▶ **Tareas**
(A) Según el texto sobre el ruido de las terrazas, ¿qué descansaba sobre las mesas de la pandilla de jóvenes?
(B) Prosigue el texto sobre el ruido de las terrazas a partir de su última frase.

▶ **Fragmento del documento**
=======

Publicada el: 2 de abril de 2011

Retornaba yo a mi casa, cerca de la medianoche de un día laborable, cuando me llamó la atención el volumen de la conversación, casi a gritos, que una pandilla de jóvenes, ya talludos, mantenía en una terraza, sobre cuyas mesas descansaban múltiples botellines vacíos de cerveza, causa, seguramente, de su descontrolada verborrea.

 

Pensé entonces, mirando a las ventanas del primer piso, pobres sus inquilinos sobre todo si como yo tienen hijos que se acuestan temprano. Y seguía calle abajo con mis maquinaciones peripatéticas pensando qué sentido tiene insonorizar los locales si la clientela ya no consume dentro, sino que lo hace a cielo abierto.

 

Me cuestionaba así de qué sirven leyes, decretos y ordenanzas que sancionan la contaminación acústica si los ayuntamientos dan licencias a discreción para que las terrazas ocupen indiscriminadamente la vía pública, trasladando afuera la actividad hostelera al igual que los manteros extienden su género sobre las aceras.

 

Claro, pensaba yo, quizás pretenden los ediles que aprueban semejante desafuero que los consumidores tomen sus copas en silencio, y ya me imaginaba terrazas con leyendas del tipo “silencio, se bebe”, o “si bebes no converses”, con cita del articulado de una imaginaria ordenanza municipal.

=======

▶ **Datos proporcionados**

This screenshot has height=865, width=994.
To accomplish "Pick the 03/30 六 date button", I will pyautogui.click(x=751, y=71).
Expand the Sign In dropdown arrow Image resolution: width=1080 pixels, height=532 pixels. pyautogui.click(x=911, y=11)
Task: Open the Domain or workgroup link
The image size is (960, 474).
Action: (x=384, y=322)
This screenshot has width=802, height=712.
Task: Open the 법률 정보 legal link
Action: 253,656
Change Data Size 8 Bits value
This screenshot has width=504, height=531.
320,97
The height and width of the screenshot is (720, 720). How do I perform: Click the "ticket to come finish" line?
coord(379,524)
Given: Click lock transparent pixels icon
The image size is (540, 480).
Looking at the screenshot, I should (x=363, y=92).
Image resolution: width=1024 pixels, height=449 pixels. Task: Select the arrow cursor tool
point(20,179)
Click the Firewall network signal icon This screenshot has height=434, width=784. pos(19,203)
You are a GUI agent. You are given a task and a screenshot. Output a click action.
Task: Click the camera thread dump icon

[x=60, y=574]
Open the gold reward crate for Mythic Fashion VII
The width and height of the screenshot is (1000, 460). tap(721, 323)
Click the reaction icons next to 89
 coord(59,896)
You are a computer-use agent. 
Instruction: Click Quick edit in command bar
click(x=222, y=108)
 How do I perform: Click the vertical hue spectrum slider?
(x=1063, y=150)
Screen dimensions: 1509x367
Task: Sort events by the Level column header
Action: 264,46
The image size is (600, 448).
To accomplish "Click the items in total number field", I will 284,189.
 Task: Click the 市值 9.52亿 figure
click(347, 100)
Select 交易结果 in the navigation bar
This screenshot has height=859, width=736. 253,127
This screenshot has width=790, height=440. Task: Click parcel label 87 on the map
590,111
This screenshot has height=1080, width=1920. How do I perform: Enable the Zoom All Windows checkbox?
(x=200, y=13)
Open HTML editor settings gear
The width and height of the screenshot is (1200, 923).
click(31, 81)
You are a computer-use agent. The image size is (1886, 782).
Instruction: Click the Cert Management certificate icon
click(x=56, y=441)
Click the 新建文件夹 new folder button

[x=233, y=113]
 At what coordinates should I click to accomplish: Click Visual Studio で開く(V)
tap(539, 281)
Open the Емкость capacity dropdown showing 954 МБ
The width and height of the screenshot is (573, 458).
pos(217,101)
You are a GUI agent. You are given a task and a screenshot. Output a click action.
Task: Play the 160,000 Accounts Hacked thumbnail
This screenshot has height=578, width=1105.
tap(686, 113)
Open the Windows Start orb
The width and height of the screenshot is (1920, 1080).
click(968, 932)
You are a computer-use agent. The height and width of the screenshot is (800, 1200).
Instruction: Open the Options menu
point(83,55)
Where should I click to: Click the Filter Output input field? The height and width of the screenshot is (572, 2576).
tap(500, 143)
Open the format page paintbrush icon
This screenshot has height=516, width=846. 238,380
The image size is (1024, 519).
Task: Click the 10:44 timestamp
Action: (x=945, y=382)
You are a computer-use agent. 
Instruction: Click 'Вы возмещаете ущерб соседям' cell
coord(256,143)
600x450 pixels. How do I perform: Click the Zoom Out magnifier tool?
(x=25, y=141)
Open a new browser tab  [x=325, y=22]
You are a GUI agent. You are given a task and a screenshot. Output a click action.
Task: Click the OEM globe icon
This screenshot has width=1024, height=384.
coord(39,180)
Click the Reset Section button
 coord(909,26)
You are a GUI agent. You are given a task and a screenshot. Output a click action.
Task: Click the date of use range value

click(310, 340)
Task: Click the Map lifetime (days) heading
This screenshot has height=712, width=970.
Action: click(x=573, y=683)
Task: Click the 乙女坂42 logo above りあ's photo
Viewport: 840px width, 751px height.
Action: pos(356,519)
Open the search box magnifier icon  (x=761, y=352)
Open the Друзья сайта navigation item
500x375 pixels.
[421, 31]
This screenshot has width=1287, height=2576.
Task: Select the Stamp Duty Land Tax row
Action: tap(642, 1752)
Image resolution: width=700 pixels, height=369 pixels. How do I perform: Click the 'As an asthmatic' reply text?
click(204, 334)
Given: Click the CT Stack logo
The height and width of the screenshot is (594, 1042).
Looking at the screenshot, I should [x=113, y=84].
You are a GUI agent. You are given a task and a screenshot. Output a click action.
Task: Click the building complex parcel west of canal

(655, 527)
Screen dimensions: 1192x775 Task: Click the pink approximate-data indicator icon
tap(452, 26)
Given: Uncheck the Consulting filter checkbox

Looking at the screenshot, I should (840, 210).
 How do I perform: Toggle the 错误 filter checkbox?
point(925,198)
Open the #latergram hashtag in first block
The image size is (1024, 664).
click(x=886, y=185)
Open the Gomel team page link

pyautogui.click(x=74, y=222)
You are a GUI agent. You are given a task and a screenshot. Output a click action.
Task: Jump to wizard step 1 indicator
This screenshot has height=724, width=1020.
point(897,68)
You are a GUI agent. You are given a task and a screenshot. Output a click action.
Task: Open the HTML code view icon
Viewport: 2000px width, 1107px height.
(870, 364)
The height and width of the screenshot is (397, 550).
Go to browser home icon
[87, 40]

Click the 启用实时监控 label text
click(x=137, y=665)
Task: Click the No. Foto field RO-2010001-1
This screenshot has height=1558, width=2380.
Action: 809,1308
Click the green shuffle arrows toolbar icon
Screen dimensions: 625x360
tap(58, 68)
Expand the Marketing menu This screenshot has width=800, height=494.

=======

▶ **Resultados de tareas**
(A) Múltiples botellines vacíos de cerveza.

(B)
 

El absurdo de ese pensamiento me recordó la comedia de Arthur Miller “No me chilles que no te veo” sobre la amistad entre un ciego y un sordo. Y me preguntaba, ¿tan difícil es conciliar el negocio del ocio con el ocio que no es negocio?, ¿acaso no se pueden ordenar esa actividad para que a las 22 horas se recojan las terrazas?

 

El día que se realmente el ruido social se perciba por lo regidores municipales como lo que es, un grave problema de salud pública, tan gravoso como puede ser el tabaco, quizás mis ilusas preguntas tengan una razonable respuesta de su parte. Mientras tanto seguiré contento de vivir en un 7º, lejos de la acera.